Les groupes environnementaux qualifient le pipeline vieux de 70 ans de « bombe à retardement » avec un bilan de sécurité douteux, malgré les affirmations contraires d’Enbridge.

L’État voisin du Michigan, dirigé par la procureure générale Dana Nessel, s’est également opposé à la canalisation 5, craignant une fuite dans le détroit de Mackinac, la voie navigable écologiquement délicate où le pipeline traverse les Grands Lacs.

La canalisation 5 transporte quotidiennement 540 000 barils de pétrole et de liquides de gaz naturel à travers le Wisconsin et le Michigan, vers les raffineries de Sarnia, en Ontario.
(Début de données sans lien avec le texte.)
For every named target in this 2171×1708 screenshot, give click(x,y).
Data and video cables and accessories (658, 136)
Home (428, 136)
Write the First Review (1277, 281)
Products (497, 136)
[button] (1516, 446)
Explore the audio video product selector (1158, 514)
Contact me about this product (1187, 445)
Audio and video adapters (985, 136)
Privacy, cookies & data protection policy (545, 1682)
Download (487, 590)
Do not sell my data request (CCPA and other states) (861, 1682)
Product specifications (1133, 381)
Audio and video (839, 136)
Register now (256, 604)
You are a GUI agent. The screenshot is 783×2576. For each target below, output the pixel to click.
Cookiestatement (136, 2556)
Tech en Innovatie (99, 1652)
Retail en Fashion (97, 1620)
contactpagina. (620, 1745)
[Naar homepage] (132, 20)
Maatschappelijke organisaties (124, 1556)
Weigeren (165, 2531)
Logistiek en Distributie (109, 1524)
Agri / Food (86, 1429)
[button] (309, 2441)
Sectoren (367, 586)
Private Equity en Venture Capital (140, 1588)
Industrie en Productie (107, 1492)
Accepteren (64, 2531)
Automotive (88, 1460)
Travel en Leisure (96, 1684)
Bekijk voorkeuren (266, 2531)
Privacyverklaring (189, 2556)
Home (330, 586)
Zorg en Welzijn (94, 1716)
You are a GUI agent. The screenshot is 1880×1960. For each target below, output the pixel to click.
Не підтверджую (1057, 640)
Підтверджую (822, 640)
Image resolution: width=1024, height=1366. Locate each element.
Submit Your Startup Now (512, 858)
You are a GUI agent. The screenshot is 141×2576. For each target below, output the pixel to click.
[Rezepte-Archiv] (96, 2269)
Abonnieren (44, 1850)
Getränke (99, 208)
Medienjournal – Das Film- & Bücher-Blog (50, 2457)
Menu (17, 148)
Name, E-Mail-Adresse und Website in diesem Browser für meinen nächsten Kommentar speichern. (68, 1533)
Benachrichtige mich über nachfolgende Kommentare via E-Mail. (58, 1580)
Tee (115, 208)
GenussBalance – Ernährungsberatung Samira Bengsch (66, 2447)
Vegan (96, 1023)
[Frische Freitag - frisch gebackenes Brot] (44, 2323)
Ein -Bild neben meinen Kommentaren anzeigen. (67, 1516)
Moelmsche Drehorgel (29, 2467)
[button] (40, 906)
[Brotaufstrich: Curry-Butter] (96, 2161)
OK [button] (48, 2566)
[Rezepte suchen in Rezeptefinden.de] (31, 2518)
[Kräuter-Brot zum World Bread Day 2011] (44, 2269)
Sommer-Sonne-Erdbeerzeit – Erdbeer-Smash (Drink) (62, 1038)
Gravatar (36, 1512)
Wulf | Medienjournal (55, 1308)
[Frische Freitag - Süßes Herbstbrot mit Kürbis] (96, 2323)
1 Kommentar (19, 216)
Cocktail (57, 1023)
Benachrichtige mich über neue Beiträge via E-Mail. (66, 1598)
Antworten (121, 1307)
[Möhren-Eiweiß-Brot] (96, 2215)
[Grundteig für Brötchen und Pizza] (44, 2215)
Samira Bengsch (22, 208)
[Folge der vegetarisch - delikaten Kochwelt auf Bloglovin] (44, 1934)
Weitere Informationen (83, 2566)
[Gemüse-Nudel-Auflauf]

Ses défenseurs, dont le gouvernement fédéral, affirment qu’une fermeture entraînerait des perturbations économiques majeures dans les Prairies et le Midwest américain, où elle fournit des matières premières aux raffineries du Michigan, de l’Ohio et de la Pennsylvanie.

Elle approvisionne également des installations de raffinage clés en Ontario et au Québec et est essentielle à la production de carburéacteur pour les principaux aéroports des deux côtés de la frontière canado-américaine, notamment le Detroit Metropolitan et l’aéroport international Pearson de Toronto.